Issue: You feel like you are not included.

Your mind goes into overdrive thinking about all the ways they are conniving behind your back to leave you out and hurt you. When in reality, they may not have been thinking of you at all. Why? They don't have a strong relationship with you. They may not have invited you on purpose because someone they have known for 20 or 30 years could not handle it emotionally, yet. Their relationships are stronger with people have known longer.

Trap: They are doing this to hurt you.

What do you do?

Number One: Don’t get offended. You don’t know the motives for situations. You have not been there during conversations about YOU. I've heard adoptees say they were handed to strangers. It only makes sense that when you do not know someone for decades, they are strangers, also. Now, bio think the adoptee is a stranger. It takes time to build trust. It takes memories. It takes time and many times to build a relationship that is comfortable being inclusive. And it takes longer when more people are involved. Don't get offended.

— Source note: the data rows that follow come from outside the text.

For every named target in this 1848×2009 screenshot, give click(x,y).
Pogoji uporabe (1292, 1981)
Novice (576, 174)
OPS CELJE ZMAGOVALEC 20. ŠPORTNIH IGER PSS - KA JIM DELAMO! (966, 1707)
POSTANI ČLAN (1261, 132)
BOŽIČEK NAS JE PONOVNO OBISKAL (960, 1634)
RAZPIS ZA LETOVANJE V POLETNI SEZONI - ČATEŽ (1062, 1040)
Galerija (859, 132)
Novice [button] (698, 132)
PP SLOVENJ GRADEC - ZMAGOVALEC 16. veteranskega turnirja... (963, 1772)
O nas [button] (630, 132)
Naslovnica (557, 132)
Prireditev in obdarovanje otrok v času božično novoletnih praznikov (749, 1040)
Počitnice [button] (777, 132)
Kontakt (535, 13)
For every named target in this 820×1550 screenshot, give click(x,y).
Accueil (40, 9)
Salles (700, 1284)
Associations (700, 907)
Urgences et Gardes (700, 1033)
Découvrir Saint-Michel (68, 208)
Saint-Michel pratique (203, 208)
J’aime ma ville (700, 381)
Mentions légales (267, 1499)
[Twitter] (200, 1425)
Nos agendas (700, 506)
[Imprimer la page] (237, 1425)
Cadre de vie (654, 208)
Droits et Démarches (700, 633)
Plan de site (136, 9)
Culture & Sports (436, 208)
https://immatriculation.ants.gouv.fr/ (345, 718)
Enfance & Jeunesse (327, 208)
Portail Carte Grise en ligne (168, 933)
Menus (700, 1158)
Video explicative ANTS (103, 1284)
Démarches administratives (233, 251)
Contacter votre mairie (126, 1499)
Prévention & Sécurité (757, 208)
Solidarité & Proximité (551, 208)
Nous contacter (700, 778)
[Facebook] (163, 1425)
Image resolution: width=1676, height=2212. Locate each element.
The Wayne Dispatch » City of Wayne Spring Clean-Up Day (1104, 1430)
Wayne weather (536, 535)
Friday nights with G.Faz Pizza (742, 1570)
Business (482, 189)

Number Two: Many people are selfish. Many people don't like change. When family seems comfortable, many people don't want to add another person to mess up the dynamic. Have you had this happen when a family member gets a boyfriend or girlfriend and they start coming to family events? Some people will never be okay with you, but being overbearing makes you seem pushy and possessive. Be OK with it. Maybe it’s not the right time. People are selfish...don't be that person.

Number Three: Take the initiative. You be the one to text, send cards, invite on outings and get together even if it is when you are driving through town. I realize this is harder when they live far away, but there are ways to connect. Be the one who is kind and thinks of others. It will finally pay off and be seen as caring.

Number Four: What are you going to do when it doesn't work? This step is so important. Decide beforehand what you will do when you see the social media pictures and you were not invited. Decide how much of it you will allow to affect you. I've heard of people setting a timer or time limit. They say, "I will think about this for an hour or until tomorrow at 9am and then I will let it go." If you really think about it, they are not thinking about you anyway so you are only hurting yourself.

Reality: Taking a different approach can change the whole relationship.

I know a person who sits in the shadows, does not interact, gets upset because she is not included and does not accept invitations when she is invited. Once, she wrote a long post about not being included, no one talking to her and not being invited to anything. I'm not sure what she was trying to accomplish, but many were really confused because they had tried to do all those things. Her reality did not match the situation. It is important to try and see things as they are and decide what part you have in it and what you can control and what you can't.

When there is an absence of relationship, an absence of time spent, an absence of memories made, there will be an absence of inclusion. Taking the initiative, over and over and being patient can change a relationship in time.

What are some ways you have been included or been inclusive that would help other adoptees on their life's journey?